Menurut Mudrajad, sejumlah perusahaan Amerika, Australia, Belanda sudah aktif di wilayah Celah Timor ini. Di Ladang Bayu-Undan, kerja sama
perusahaan AS Phillips Petroleum Co. dan perusahaan tambang Australia, Broken Hill Propietary BHP Ltd., mencanangkan akan beroperasi penuh mulai tahun
2002. Kabar terakhir, BHP telah menjual sahamnya di Bayu-Undan dan Elang kepada Phillips sebagai bagian dari restrukturisasi perusahaan Australia ini. Saat
ini Phillips baru mencari pelanggan atas rencananya membangun jaring pipa gas bawah laut dari Bayu-Undan ke Darwin, wilayah utara Australia Setiawan : 2006,
www.globalisasi.com.
Nick Beams dalam World Socialist Web Site 1999 menyebutkan pula kepentingan Australia akan minyak. Ia menyebutkan awal 1990 kepentingan
Portugal bangkit kembali ke Timtim setelah ditemukan cadangan minyak yang nilainya diperkirakan antara 11 sampai 19 milyar dollar AS. Tahun 1991, Portugal
mengadukan Australia ke Pengadilan Internasional karena menandatangani perjanjian Celah Timor bulan Desember 1989. Beams mengutip pernyataan
Portugal yang menyebutkan, “Perjanjian itu dirancang untuk mendapatkan minyak Timtim yang melebihi kepentingan lainnya.Hanya kerakusan Australia
seperti itu dapat menjelaskan pengakuan secara de jure aneksasi oleh kekuatan yang memakan korban 100.000 tewas.”

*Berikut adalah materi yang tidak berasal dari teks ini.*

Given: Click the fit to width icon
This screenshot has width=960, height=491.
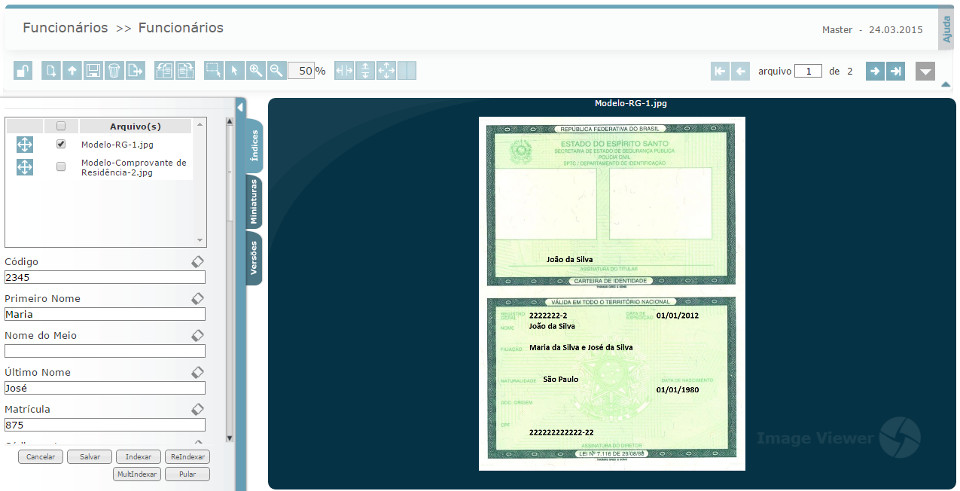Looking at the screenshot, I should click(x=345, y=71).
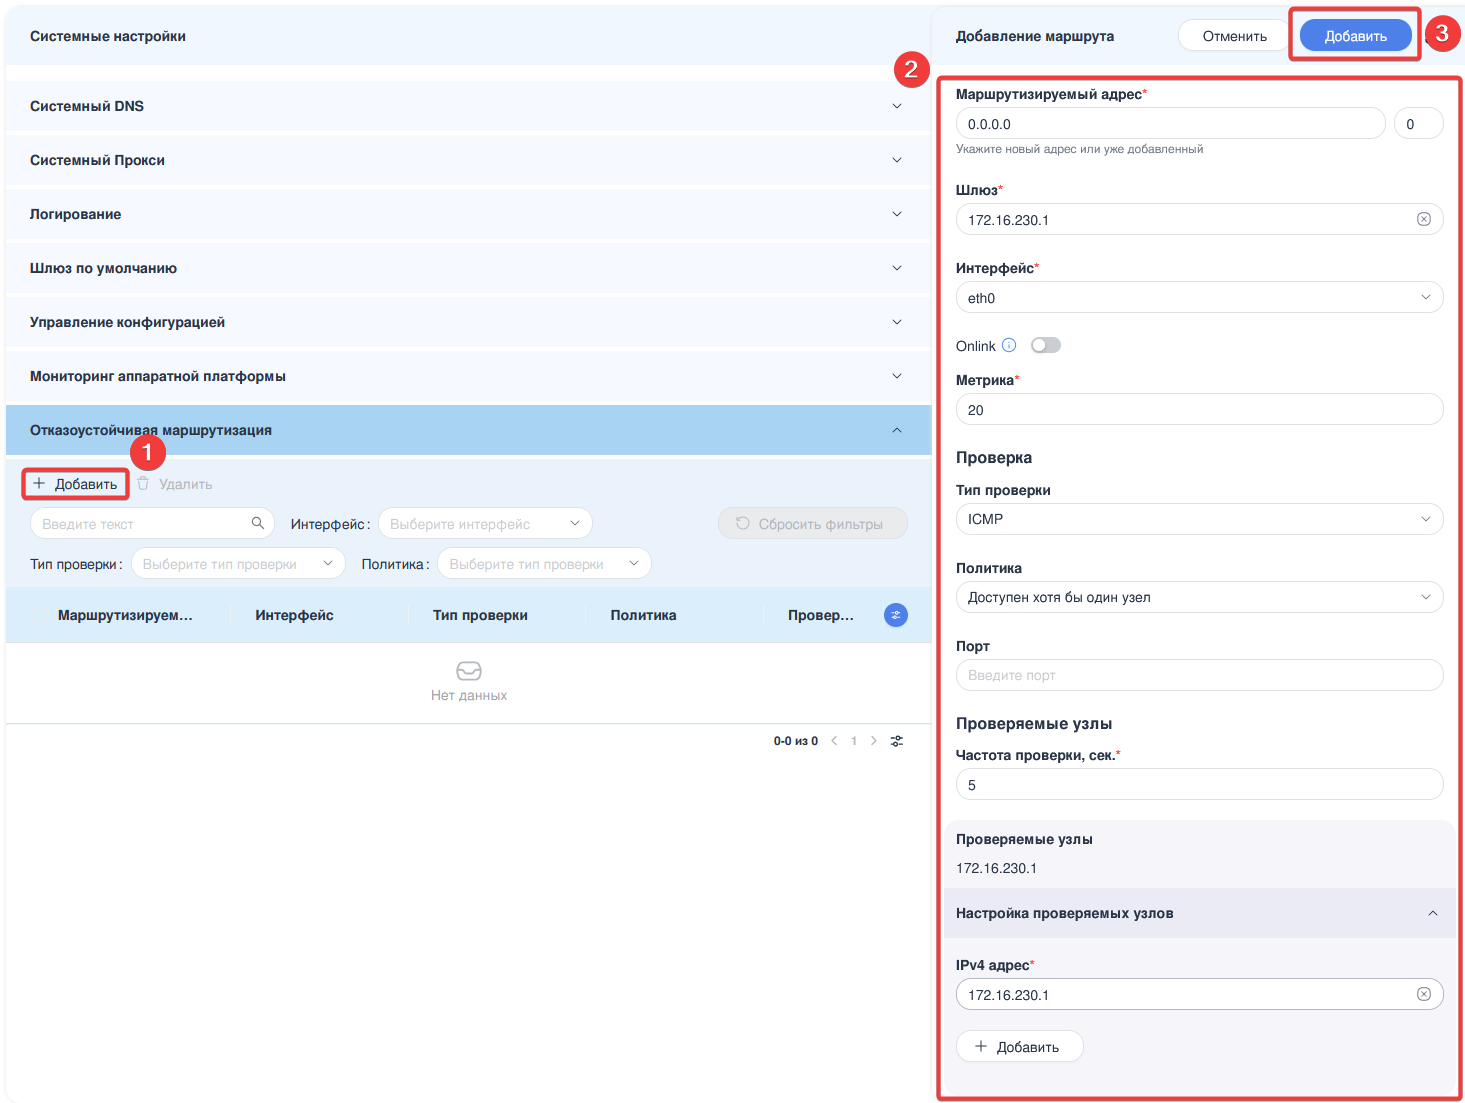Go to next table page arrow
Screen dimensions: 1465x1103
point(874,741)

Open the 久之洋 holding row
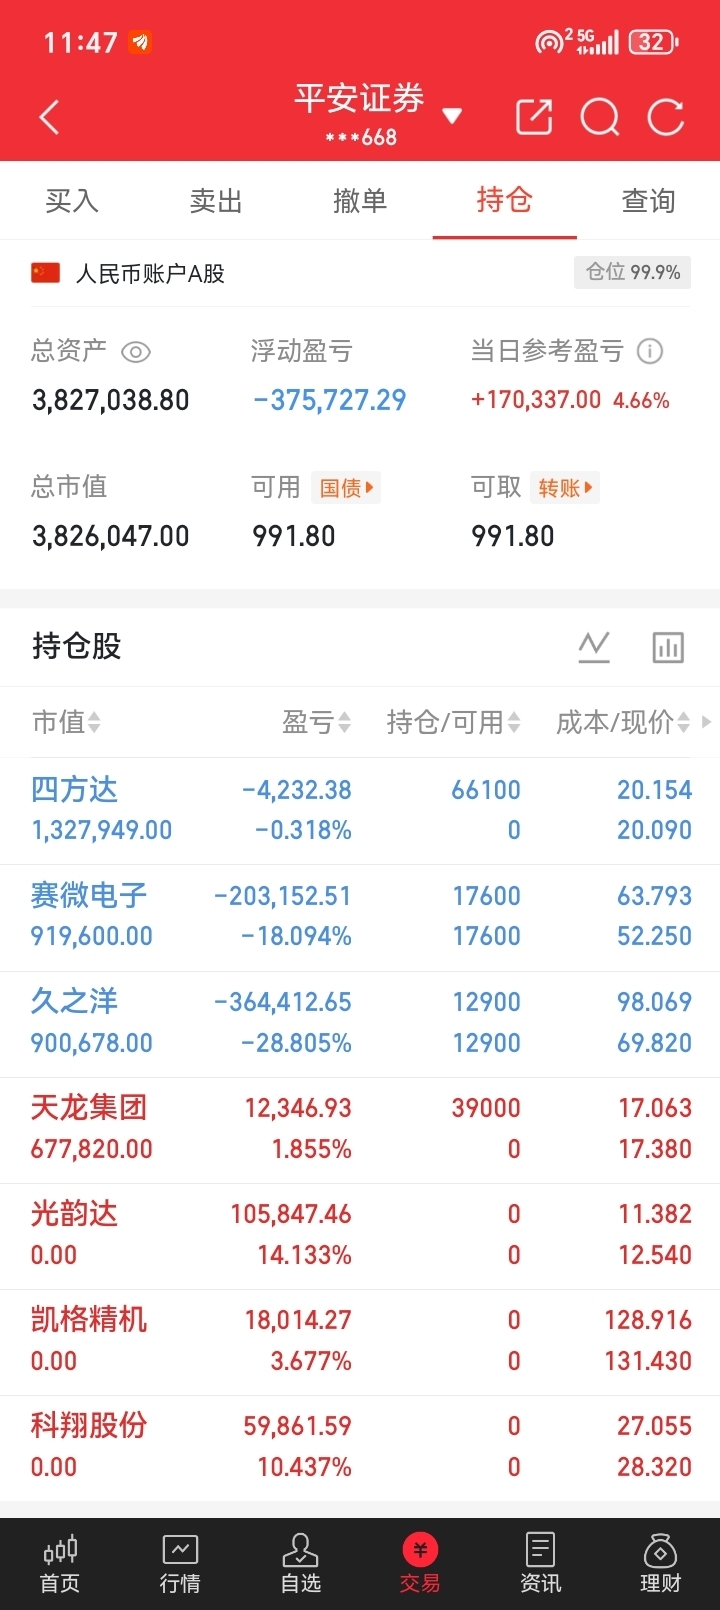[x=360, y=1023]
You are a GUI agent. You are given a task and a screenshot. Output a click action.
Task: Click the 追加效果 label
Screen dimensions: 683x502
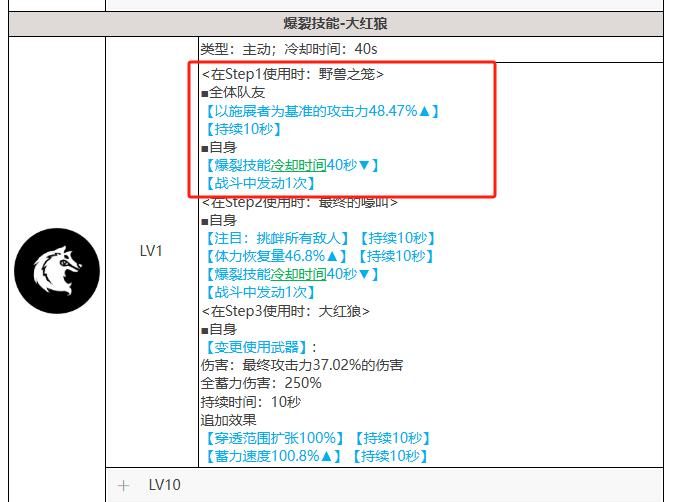pyautogui.click(x=229, y=420)
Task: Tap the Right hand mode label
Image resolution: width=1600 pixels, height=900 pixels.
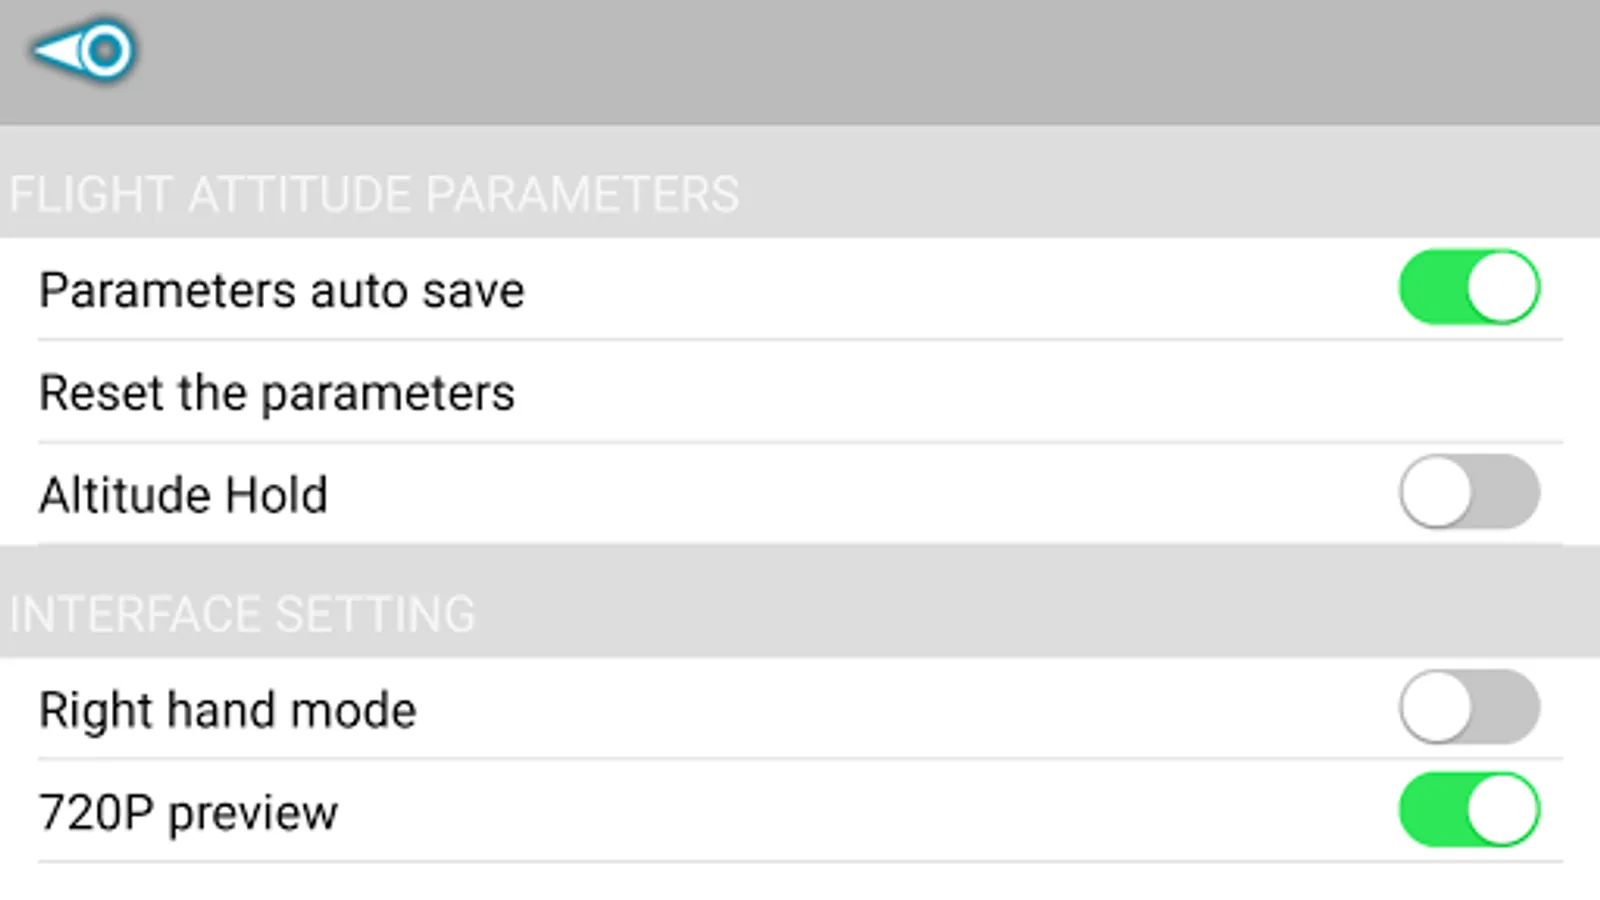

Namun Beams juga melihat, perilaku Portugal itu juga dimotivasi oleh ketamakan serupa yang dilakukan Australia terhadap sumber minyak. Portugal
lalu berusaha merebut kembali wilayah Timtim yang dikuasai Indonesia dengan mendorong penentuan nasib sendiri rakyat Timtim.
Baik kepentingan politik maupun ekonomi menjadi dasar bagi langkah baru Australia terhadap Timtim. Australia menjadikan isu Timtim menjadi
perhatian publik Australia. Dari reaksi rakyat Australia terhadap gejolak di Timtim itu dibenarkan Australia melaksanakan kebijakan luar negerinya dengan
mendorong tentaranya masuk Timtim. Sedangkan kepentingan Australia yang berdimensi ekonomi didorong oleh kebutuhan menemukan sumber energi baru.
Celah Timor yang sudah dieksplorasi dan diperkirakan mengandung cadangan minyak yang kaya menjadi andalan Australia di masa datang. Oleh karena itu
Australia berusaha menyelamatkan kekayaan alam itu dengan memberikan jasa
keamanan di Timor-Timur di bawah payung PBB Setiawan : 2007, www.polarhome.com, diakses pada tanggal 20 Juni 2011.